EXERCISE OBJECTIVE >>
Transcribe the listing verbatim. Do not carry over any pictures.
::::
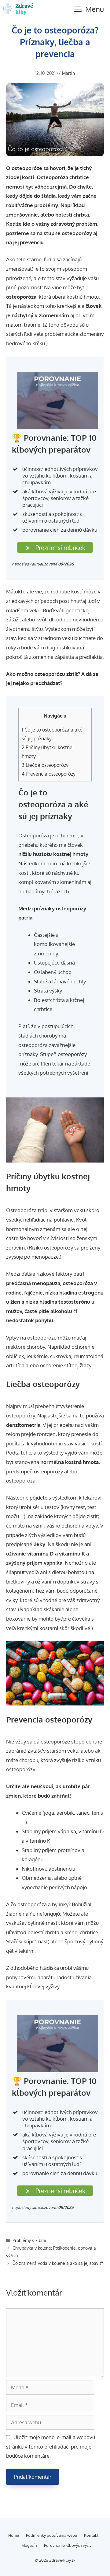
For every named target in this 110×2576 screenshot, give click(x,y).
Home (13, 2535)
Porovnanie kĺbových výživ (68, 2545)
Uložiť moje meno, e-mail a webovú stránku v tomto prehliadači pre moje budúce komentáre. (50, 2446)
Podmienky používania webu (51, 2535)
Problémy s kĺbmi (29, 2240)
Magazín (29, 2545)
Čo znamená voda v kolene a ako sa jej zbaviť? (58, 2263)
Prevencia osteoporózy (48, 773)
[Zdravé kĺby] (19, 9)
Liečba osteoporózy (45, 765)
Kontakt (91, 2535)
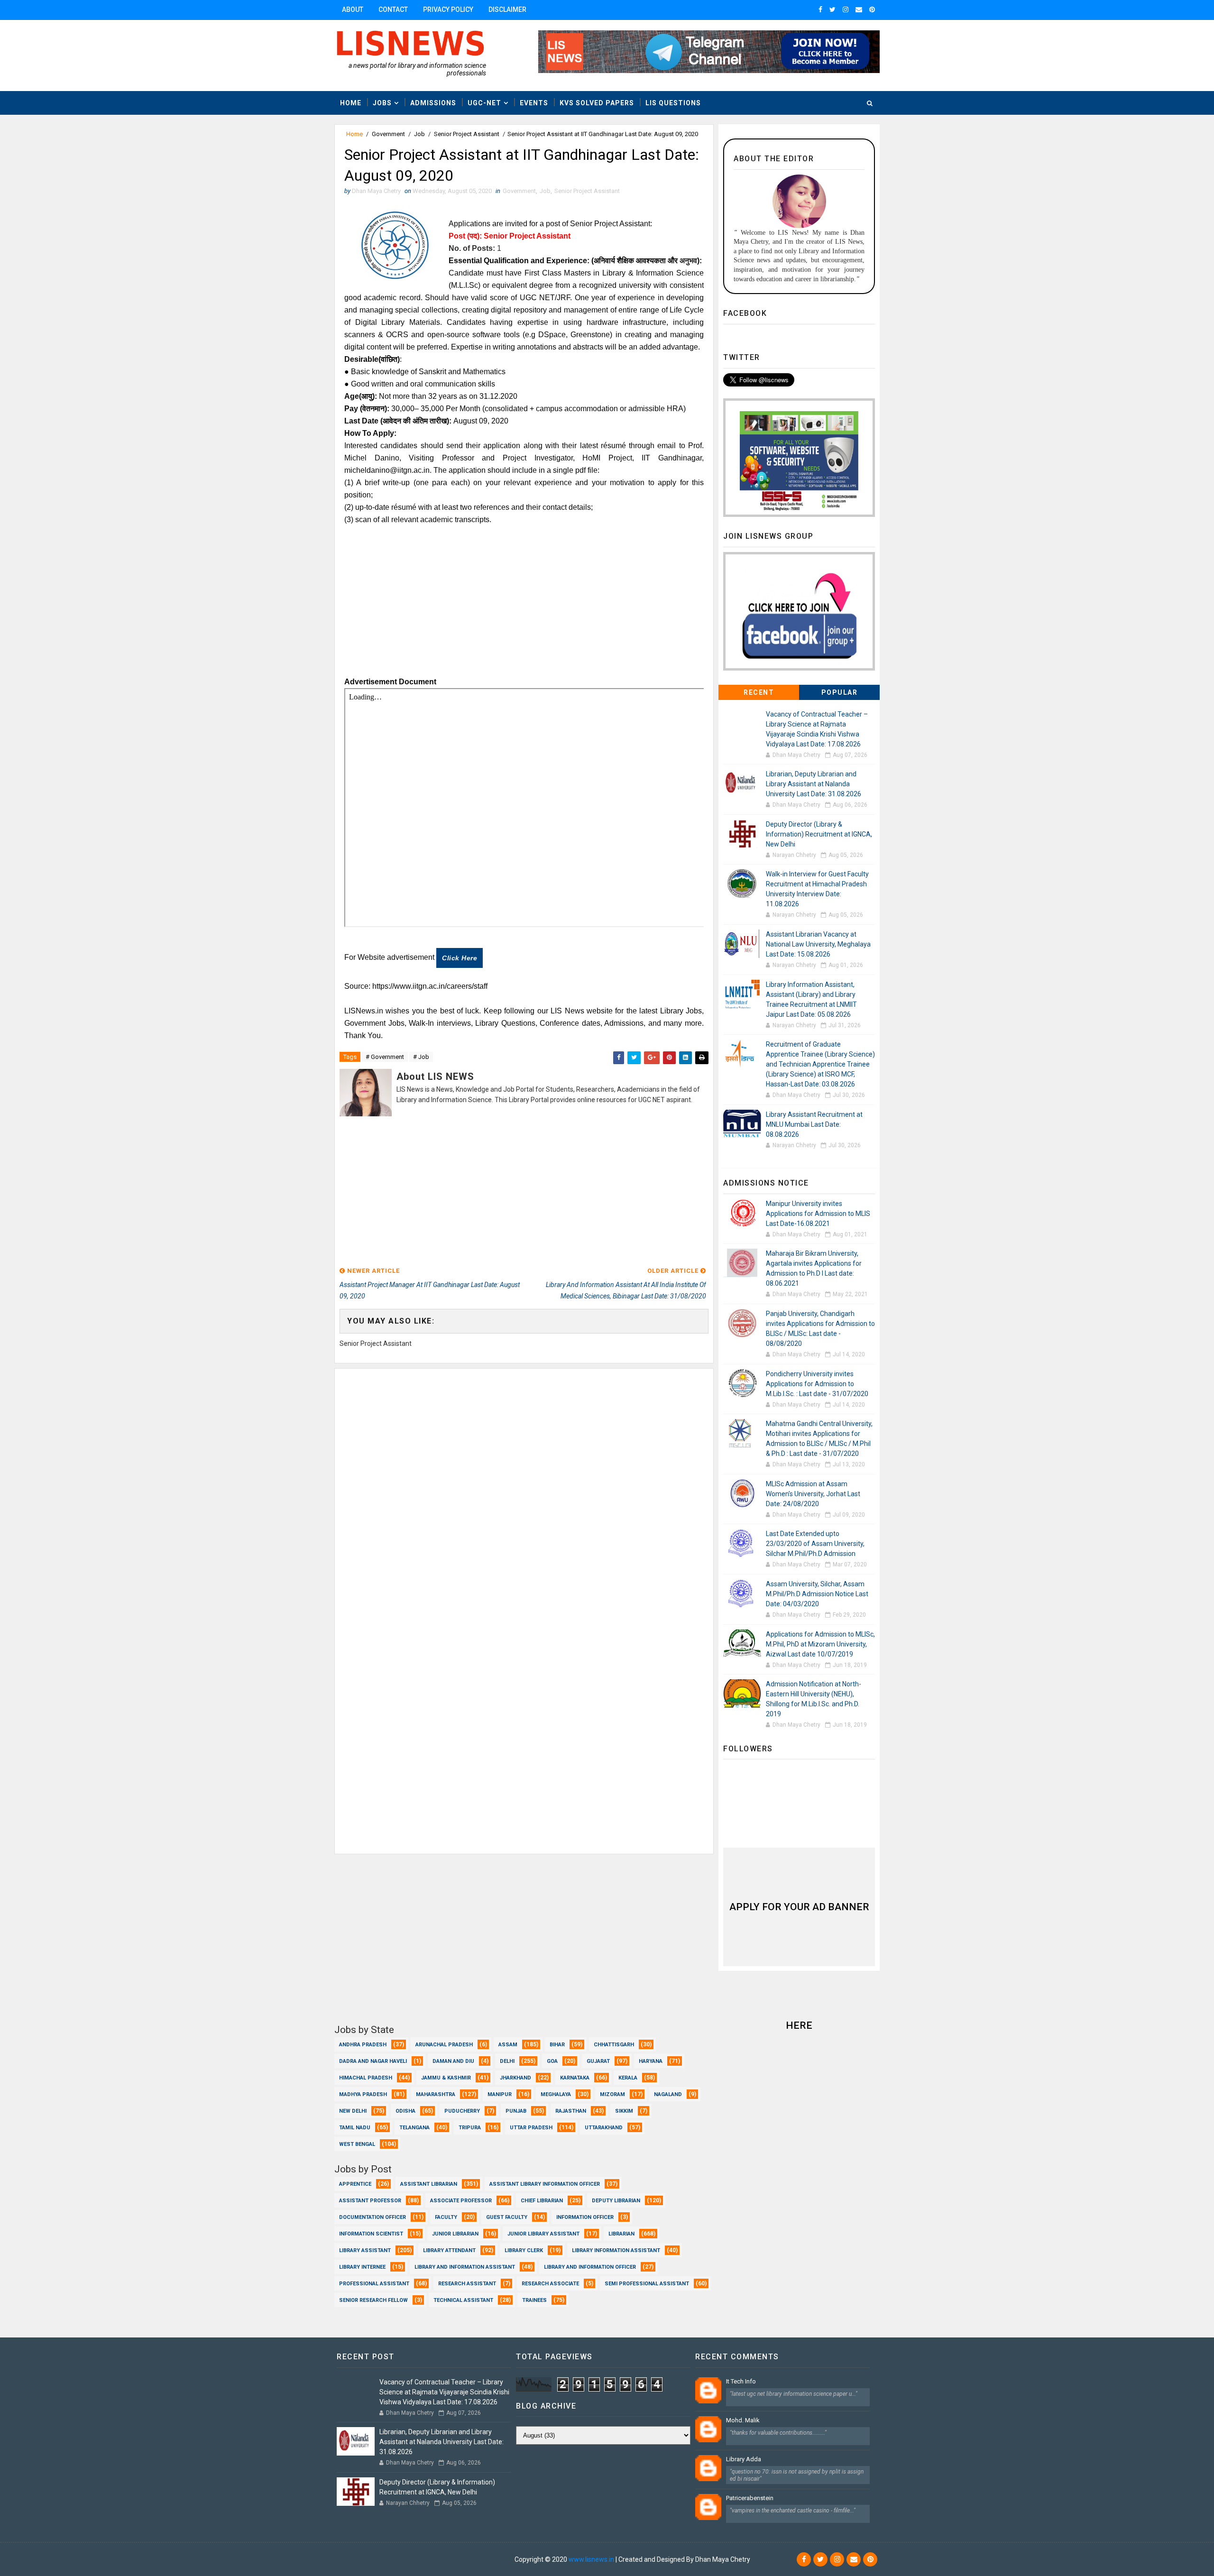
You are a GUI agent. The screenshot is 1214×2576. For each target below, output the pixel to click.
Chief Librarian (542, 2201)
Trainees (534, 2300)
::::
RESPONSE >>
For every named target in this 110×2576 screenshot, give click(x,y).
Home (13, 2535)
Porovnanie kĺbových výživ (68, 2545)
Uložiť moje meno, e-mail a webovú stránku v tomto prehliadači pre moje budúce komentáre. (50, 2446)
Podmienky používania webu (51, 2535)
Problémy s kĺbmi (29, 2240)
Magazín (29, 2545)
Čo znamená voda v kolene a ako sa jej zbaviť? (58, 2263)
Prevencia osteoporózy (48, 773)
[Zdravé kĺby] (19, 9)
Liečba osteoporózy (45, 765)
Kontakt (91, 2535)
You are a GUI agent. The screenshot is 1214×2576. For each target below, output the pixel to click.
Chief Librarian (542, 2201)
Trainees (534, 2300)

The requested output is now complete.